Our goal is to design and implement a collaborative backup system for communicating mobile devices. In this model, mobile devices can play the role of a contributor, i.e., a device that offers its storage resources to store data on behalf of other nodes, and a data owner, i.e., a mobile device asking a contributor to store some of its data on its behalf. Practically, nodes are expected to contribute as much as they benefit from the system; therefore, they should play both roles at the same time.
For the service to effectively leverage the availability of neighboring communicating devices, the service has to be functional even in the presence of mutually suspicious device users. We want users with no prior trust relationships to be able to use the service and to contribute to it harmlessly. This is in contrast with traditional habits where users usually back up their mobile devices' data only on machines they trust, such as their workstation.

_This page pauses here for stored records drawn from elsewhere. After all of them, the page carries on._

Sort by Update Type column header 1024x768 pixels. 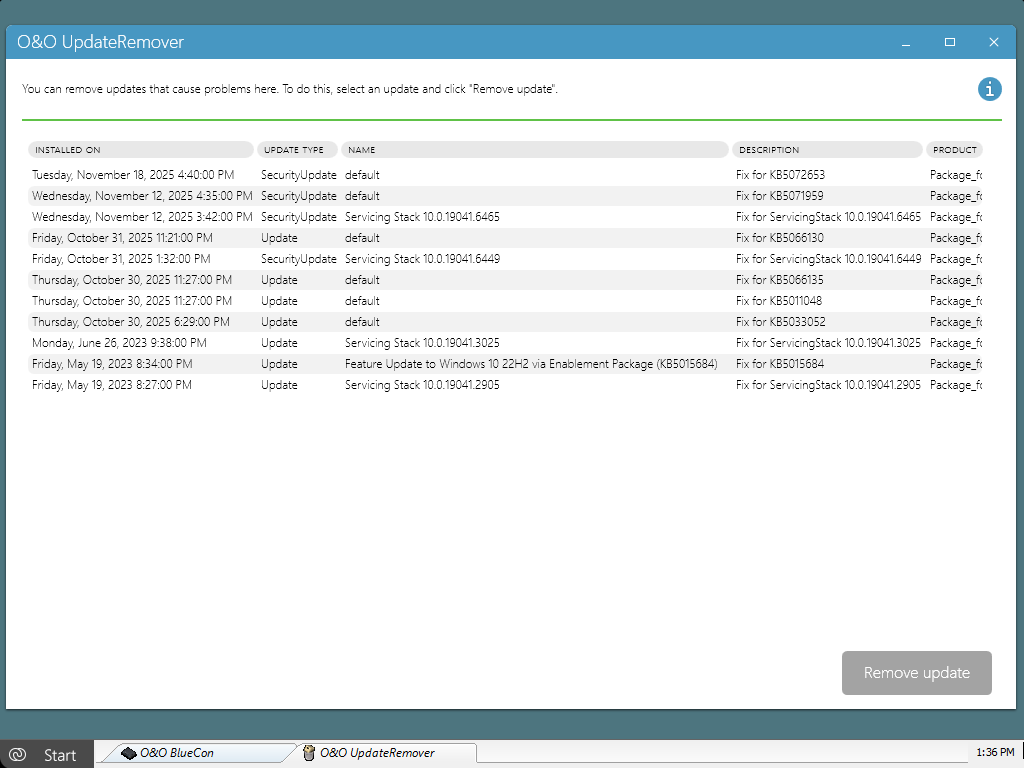(x=297, y=150)
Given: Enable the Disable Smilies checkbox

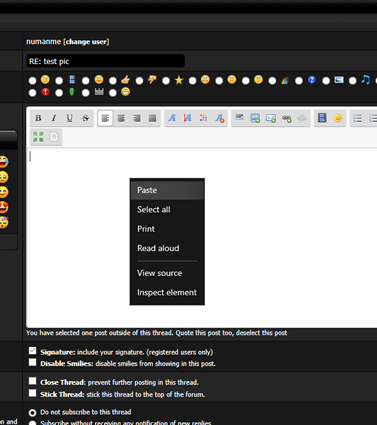Looking at the screenshot, I should click(32, 362).
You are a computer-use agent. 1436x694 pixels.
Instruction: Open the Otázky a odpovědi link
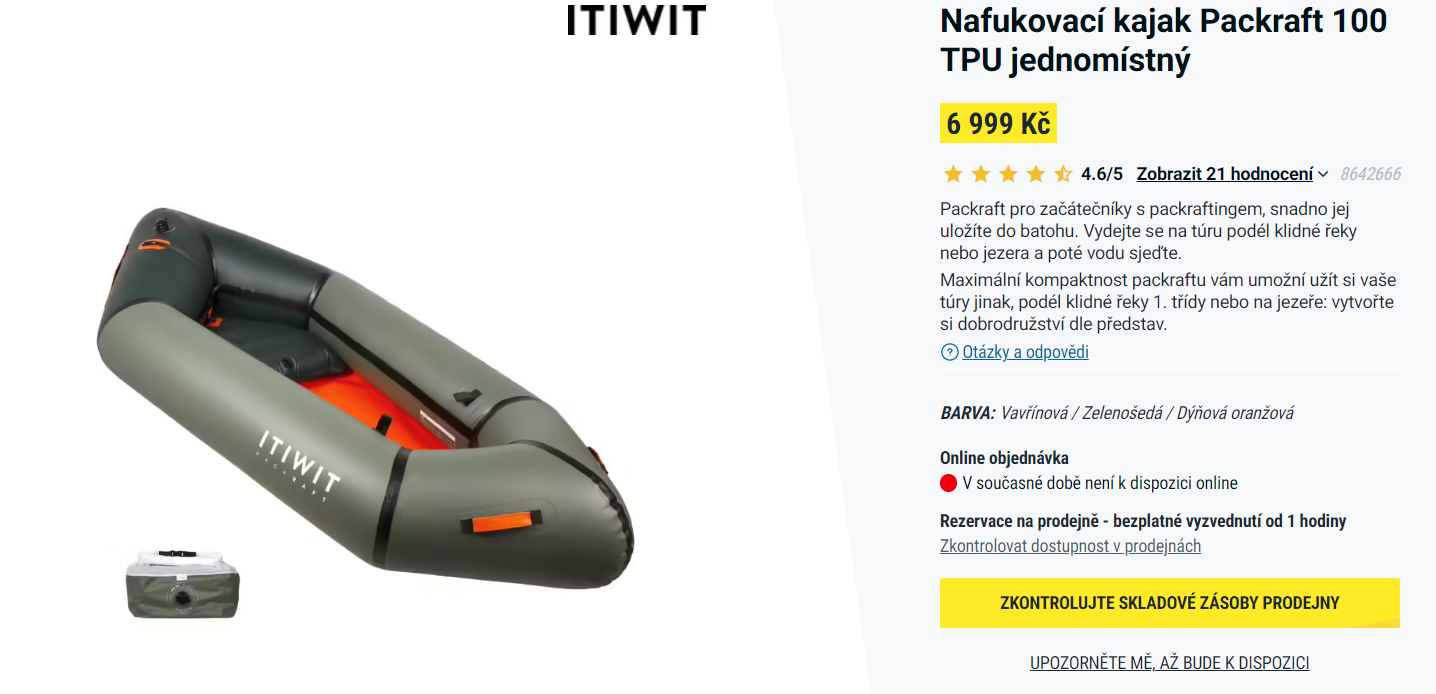[x=1025, y=352]
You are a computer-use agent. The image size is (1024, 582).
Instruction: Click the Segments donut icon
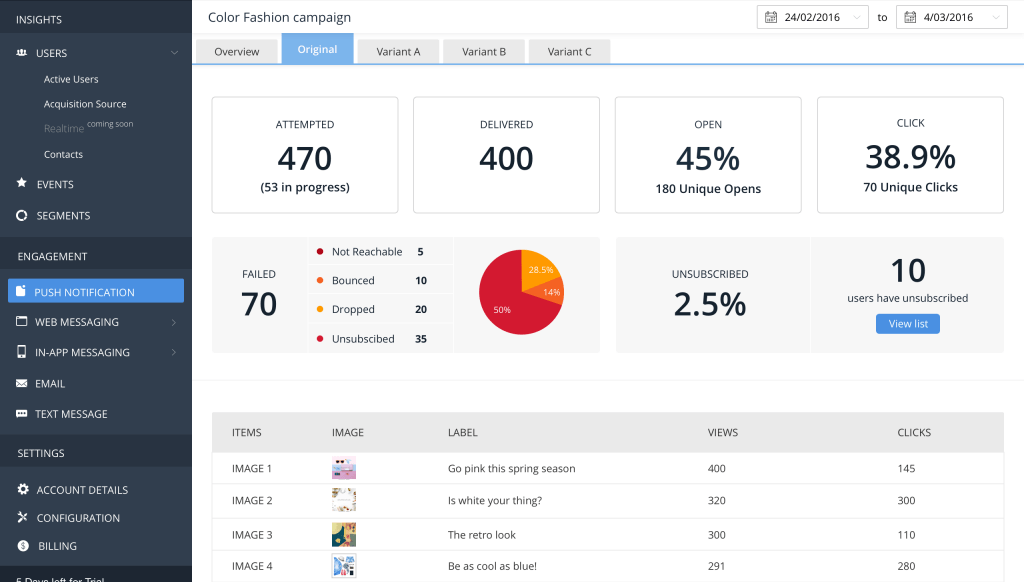pyautogui.click(x=22, y=216)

This goal also contrasts with previous work on collaborative backup for a personal area network (PAN), such as FlashBack [19], where participating devices are all trustworthy since they belong to the same user. However, censorship-resistant peer-to-peer file sharing systems such as GNUnet [2] have a similar approach to security in the presence of adversaries.
Recently, a large amount of research has gone into the design and implementation of Internet-based peer-to-peer backup systems that do not assume prior trust relationships among participants [7,9,1]. There is, however, a significant difference between those Internet-based systems and what we envision: connectivity. Although these Internet-based collaborative backup systems are designed to tolerate disconnections, they do assume a high-level of connectivity. Disconnections are assumed to be mostly transient, whether they be non-malicious (a peer goes off-line for a few days or crashes) or malicious (a peer purposefully disconnects in order to try to benefit from the system without actually contributing to it).
In the context of mobile devices interacting spontaneously, connections are by definition short-lived, unpredictable, and very variable in bandwidth and reliability. Worse than that, a pair of peers may have a chance encounter and start exchanging data, and then never meet again.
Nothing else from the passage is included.